Are there tracks of his that aren't like that, that I'm missing?

This was one of the songs playing on Project Power.

fenomas wrote:

Are there tracks of his that aren't like that, that I'm missing?

I got sad whenI learned that he literally sits and combs through thesauruses and dictionaries when composing his rhymes to push that vocab metric as high as possible. I mean, it’s still impressive and it’s just a different set of skills he’s using, but all of his stuff came across more artificially to me from that point

Not sure if this qualifies as an exception to the rest, but it sure is a great piece of music.

Edit: Hot Take:
Eminem owes his entire career to Aesop Rock.

I’m only half joking.

That’s probably my favorite if his songs.

DC Malleus wrote:

I got sad whenI learned that he literally sits and combs through thesauruses and dictionaries when composing his rhymes to push that vocab metric as high as possible. I mean, it’s still impressive and it’s just a different set of skills he’s using, but all of his stuff came across more artificially to me from that point :(

I’ve seen him freestyle at concerts and while it’s slightly less dense, it’s not fundamentally different than his finished songs.

I'd never heard of Laura Marling before this video appeared in my YouTube feed. Amazing folk songwriter. British press called her early work "nu-folk."

What struck me about this video was that big voice coming out of that calm face. I've since listened to her earlier albums; love the music. Each of her albums has been nominated for numerous awards. This one won the 2020 Mercury prize. About Song for our Daughter, in an NPR interview she said:

The [album] title comes from the central song on the album and it’s likely somewhat an homage to Letter to My Daughter, the Maya Angelou book, which is a series of essays to a fictional daughter, or to a kind of a wide, broad idea of a daughter; a younger generation of women. And I wrote that song [the title track] with that sort of thought in mind — I’m not, myself, a mother but the idea of a maternal lineage.

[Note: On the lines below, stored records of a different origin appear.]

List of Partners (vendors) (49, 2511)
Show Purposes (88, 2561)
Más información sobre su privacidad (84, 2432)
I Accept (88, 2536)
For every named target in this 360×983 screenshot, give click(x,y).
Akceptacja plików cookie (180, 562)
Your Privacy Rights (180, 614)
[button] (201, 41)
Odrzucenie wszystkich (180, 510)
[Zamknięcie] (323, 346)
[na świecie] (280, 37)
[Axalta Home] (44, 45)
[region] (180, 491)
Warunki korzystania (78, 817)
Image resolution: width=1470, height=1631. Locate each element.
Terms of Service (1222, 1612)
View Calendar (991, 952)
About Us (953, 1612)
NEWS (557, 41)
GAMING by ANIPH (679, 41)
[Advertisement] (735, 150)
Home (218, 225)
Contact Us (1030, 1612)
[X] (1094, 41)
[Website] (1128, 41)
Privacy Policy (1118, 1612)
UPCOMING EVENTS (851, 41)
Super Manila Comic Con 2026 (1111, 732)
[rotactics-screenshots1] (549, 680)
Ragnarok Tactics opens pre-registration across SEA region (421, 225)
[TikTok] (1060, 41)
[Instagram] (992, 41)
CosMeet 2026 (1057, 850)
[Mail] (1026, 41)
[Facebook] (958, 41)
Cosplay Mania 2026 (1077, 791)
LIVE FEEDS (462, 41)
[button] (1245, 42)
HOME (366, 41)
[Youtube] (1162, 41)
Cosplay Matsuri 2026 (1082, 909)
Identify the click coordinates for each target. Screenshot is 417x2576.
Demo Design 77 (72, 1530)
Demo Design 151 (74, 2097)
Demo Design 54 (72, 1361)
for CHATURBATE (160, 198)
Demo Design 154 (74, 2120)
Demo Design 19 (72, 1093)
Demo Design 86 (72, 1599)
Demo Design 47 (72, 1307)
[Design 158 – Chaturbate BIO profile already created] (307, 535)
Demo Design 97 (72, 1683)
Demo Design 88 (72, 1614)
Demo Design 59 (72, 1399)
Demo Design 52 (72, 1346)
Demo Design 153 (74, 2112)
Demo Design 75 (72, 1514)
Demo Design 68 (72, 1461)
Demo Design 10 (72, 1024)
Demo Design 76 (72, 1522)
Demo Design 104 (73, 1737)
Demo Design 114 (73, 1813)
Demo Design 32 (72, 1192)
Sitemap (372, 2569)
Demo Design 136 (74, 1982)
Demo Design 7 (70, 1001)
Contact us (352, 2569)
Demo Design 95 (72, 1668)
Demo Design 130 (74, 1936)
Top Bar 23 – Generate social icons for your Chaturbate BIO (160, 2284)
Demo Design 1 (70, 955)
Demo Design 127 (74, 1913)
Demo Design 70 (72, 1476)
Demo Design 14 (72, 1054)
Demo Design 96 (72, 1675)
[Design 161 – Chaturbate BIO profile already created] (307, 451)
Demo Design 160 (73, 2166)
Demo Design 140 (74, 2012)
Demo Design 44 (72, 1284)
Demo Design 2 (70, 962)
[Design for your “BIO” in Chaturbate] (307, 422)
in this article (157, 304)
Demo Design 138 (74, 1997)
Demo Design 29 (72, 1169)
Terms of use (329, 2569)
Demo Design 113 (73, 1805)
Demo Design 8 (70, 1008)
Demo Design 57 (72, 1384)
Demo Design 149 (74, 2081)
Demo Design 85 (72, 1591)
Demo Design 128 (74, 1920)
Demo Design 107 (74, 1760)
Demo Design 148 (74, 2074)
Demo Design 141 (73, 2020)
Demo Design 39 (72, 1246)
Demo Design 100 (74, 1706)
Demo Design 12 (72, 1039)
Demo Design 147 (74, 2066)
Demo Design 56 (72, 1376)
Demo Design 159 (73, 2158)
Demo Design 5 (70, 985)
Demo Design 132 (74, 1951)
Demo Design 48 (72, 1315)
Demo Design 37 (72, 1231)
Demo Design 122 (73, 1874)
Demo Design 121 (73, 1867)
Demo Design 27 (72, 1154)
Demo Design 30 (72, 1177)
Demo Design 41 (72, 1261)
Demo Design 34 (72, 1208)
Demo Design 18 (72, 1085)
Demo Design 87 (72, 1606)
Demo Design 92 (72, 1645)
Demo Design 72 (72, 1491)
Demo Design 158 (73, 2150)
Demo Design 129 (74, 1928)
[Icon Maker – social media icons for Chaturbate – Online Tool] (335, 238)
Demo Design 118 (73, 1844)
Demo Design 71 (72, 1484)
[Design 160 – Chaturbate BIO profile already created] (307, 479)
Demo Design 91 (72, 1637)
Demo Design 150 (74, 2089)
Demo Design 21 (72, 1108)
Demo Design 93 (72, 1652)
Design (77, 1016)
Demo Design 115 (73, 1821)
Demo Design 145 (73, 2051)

That song was written thinking about how I would have armed myself, a younger version of myself, against some of the experiences, or the accumulation of experiences that one accrues as a young woman in the world. It’s fairly on the nose, I suppose, in some respects. I started my career when I was 16, so I’m now in the position at 30 where I can see people of the ages of 16 to 21 and see how incredibly young they are in the most brilliant, vibrant way, and realize that I was so young. And what an incredibly difficult thing it is to be young and to make lots of very important decisions. So that is just a product of the time of life that I am at.

This woman's music may send me into another folk phase... last time this happened to me was with Nanci Griffith in the late 1980's when I heard her (pre-Bette Midler) version of From a Distance. I ended up liking her own songs even better. And then I discovered Mary Chapin Carpenter, and then, and then, and then...

Thanks for the Aesop Rock recommendations everyone, I will give them each some listens!

RawkGWJ wrote:

Edit: Hot Take:
Eminem owes his entire career to Aesop Rock.

I’m only half joking.

I'm gonna call doubt on that one. Eminem is four years older and had already recorded his slim shady EP before Aesop was in a position to influence much of anything.